- Lunsumio VELO is a CD20xCD3 bispecific antibody for relapsed follicular lymphoma.
- FDA approval is based on the phase I/II GO29781 study results.
- The study showed a 75% objective response rate and 59% complete response rate.
- Common adverse reactions include injection site reactions and cytokine release syndrome.
FDA Approval
The FDA has approved Lunsumio VELO, a CD20xCD3 bispecific antibody, for subcutaneous use in treating adult patients with relapsed or refractory follicular lymphoma after two or more lines of systemic therapy. This approval is based on the phase I/II GO29781 study results.
Study Results
The GO29781 study demonstrated a 75% objective response rate and a 59% complete response rate in patients treated with Lunsumio VELO. The median duration of response was 22.4 months. Common adverse reactions included injection site reactions, fatigue, rash, cytokine release syndrome (CRS), COVID-19 infection, musculoskeletal pain, and diarrhea. The CRS rate was 30%, with most events being low grade and resolving after a median of two days.
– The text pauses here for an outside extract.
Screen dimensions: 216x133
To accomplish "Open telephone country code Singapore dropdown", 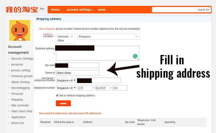I will [x=66, y=88].
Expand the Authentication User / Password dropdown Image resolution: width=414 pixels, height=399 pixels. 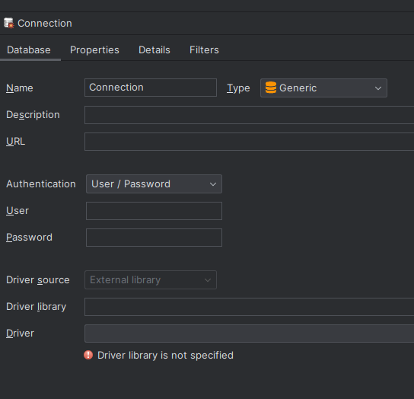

Administration and Treatment
Lunsumio VELO significantly reduces treatment administration time to approximately one minute compared to the 2-4 hour intravenous infusion. It is a fixed-duration treatment, potentially as short as six months, and can be administered in outpatient settings.
Future Developments
Roche is advancing its bispecific antibody program in lymphoma with ongoing phase III studies. These include the SUNMO study, investigating Lunsumio VELO in combination with Polivy in second-line or later large B-cell lymphoma, and the MorningLyte study, exploring its use with lenalidomide in previously untreated follicular lymphoma.